下面有详细的英文介绍,简单来说,wakeup/wakeup_rt tracer 是ftrace 的一个tracing utilities,是两种tracer.
区别在于wakeup tracer 是Trace 所有的进程中(实时/非实时进程)的schedule latency, 而wakeup_rt 只Trace 实时进程的最大schedule latency.
"wakeup"
Traces and records the max latency that it takes for
the highest priority task to get scheduled after
it has been woken up.
Traces all tasks as an average developer would expect.
"wakeup_rt"
Traces and records the max latency that it takes for just
RT tasks (as the current "wakeup" does). This is useful
for those interested in wake up timings of RT tasks.
2. wakeup tracer How-to
$ adb shell cat /sys/kernel/debug/tracing/available_tracers
function_graph wakeup_rt wakeup preemptirqsoff preemptoff irqsoff function nop
$ adb shell "echo wakeup > /sys/kernel/debug/tracing/current_tracer"
$ adb shell "echo 0 > /sys/kernel/debug/tracing/tracing_max_latency"
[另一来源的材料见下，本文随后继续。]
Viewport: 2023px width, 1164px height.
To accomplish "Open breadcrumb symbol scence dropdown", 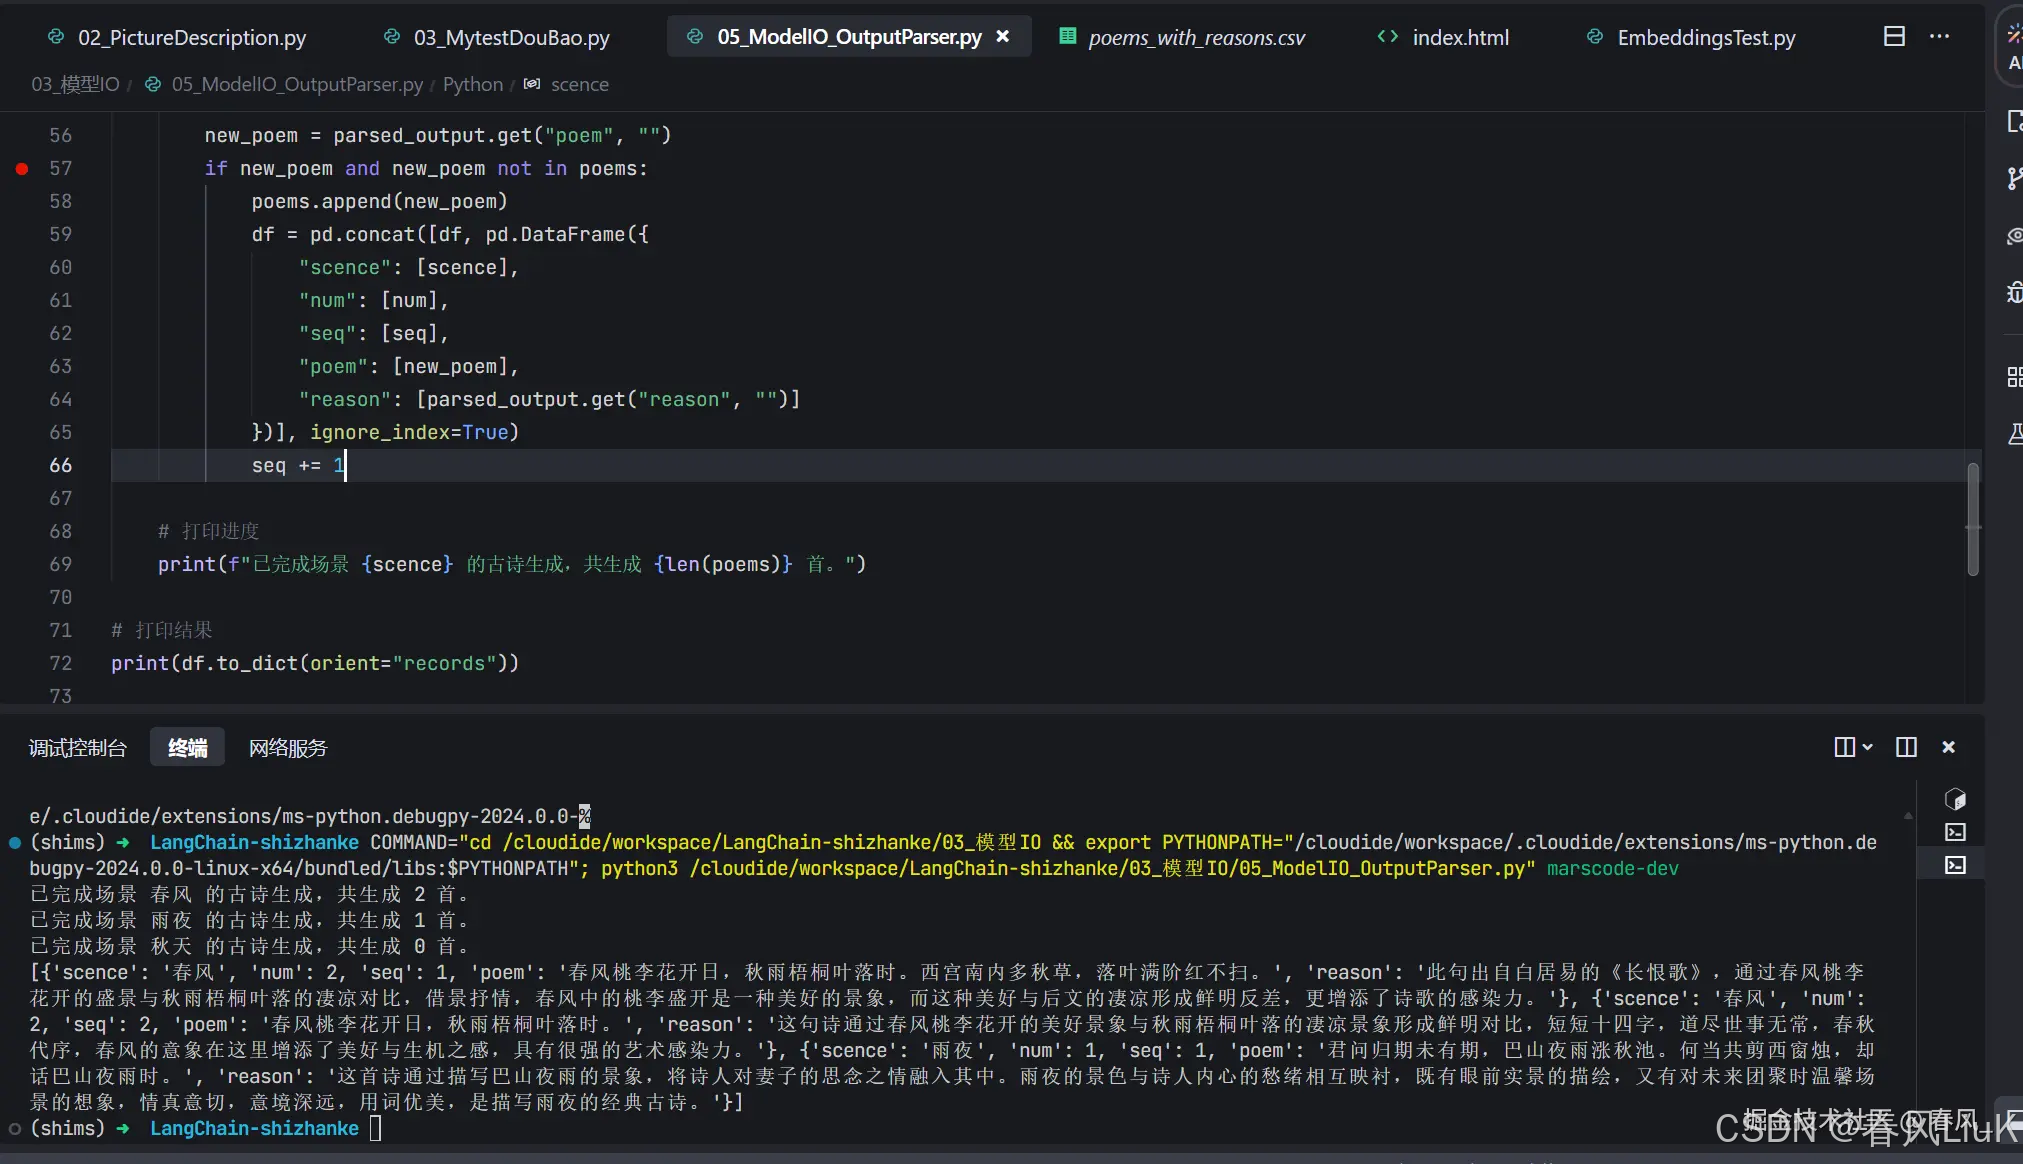I will (x=579, y=84).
$ adb shell "echo 1 > /sys/kernel/debug/tracing/tracing_on"
$ adb shell cat /sys/kernel/debug/tracing/trace
# tracer: wakeup
#
# wakeup latency trace v1.1.5 on 3.4.0-gd26777b-00428-gd66afe1-dirty
# --------------------------------------------------------------------
# latency: 21865 us, #11408/11408, CPU#0 | (M:preempt VP:0, KP:0, SP:0 HP:0 #P:2)//wakeup latency 是21865us
# -----------------
# | task: PowerManagerSer-943 (uid:1000 nice:-4 policy:0 rt_prio:0)//trace 的进程是PowerManagerSer-943
# -----------------
#//下面是详细的trace,向你解释为什么PowerManagerSer-943 进程从wake up 到真正scheduled in 得以执行用了21865us.
//第一列是执行wakeup PowerManagerSer-943 进程的时候正在运行的进程,后面是运行于哪个CPU,中断开关情况,need-resched flag 的情况,
//中断服务程序中,还是软中断中,抢占深度
//当你看到第一列中的进程优先级并不高时,PowerManagerSer-943 为啥得不到执行,原因无非就是中断被关了,无法调度,或是抢占深度count 置位,无法
//抢占。
# _------=> CPU#
# / _-----=> irqs-off
# | / _----=> need-resched
# || / _---=> hardirq/softirq
# ||| / _--=> preempt-depth
# |||| / delay
# cmd pid ||||| time | caller
# / ||||| | /
<...>-1108 0d..5 6us+: 1108:120:R + [000] 943:116:R PowerManagerSer
<...>-1108 0d..5 9us+: 0
<...>-1108 0d..4 11us : check_preempt_curr <-ttwu_do_wakeup
<...>-1108 0d..4 12us : check_preempt_wakeup <-check_preempt_curr
<...>-1108 0d..4 13us : update_curr <-check_preempt_wakeup
<...>-1108 0d..4 15us : wakeup_preempt_entity <-check_preempt_wakeup
<...>-1108 0d..4 16us : _raw_spin_unlock <-try_to_wake_up
<...>-1108 0d..4 17us+: sub_preempt_count <-_raw_spin_unlock
<...>-1108 0d..3 19us+: ttwu_stat <-try_to_wake_up
...
kworker/-31782 0d..2 21843us+: update_stats_wait_end <-set_next_entity
kworker/-31782 0d..2 21849us : _raw_spin_unlock_irq <-__schedule
kworker/-31782 0...2 21850us+: sub_preempt_count <-_raw_spin_unlock_irq
kworker/-31782 0...2 21852us : __schedule
kworker/-31782 0...2 21853us : 31782:120:S ==> [000] 943:116:R PowerManagerSer
没一列的详述:
cmd: The name of the process in the trace.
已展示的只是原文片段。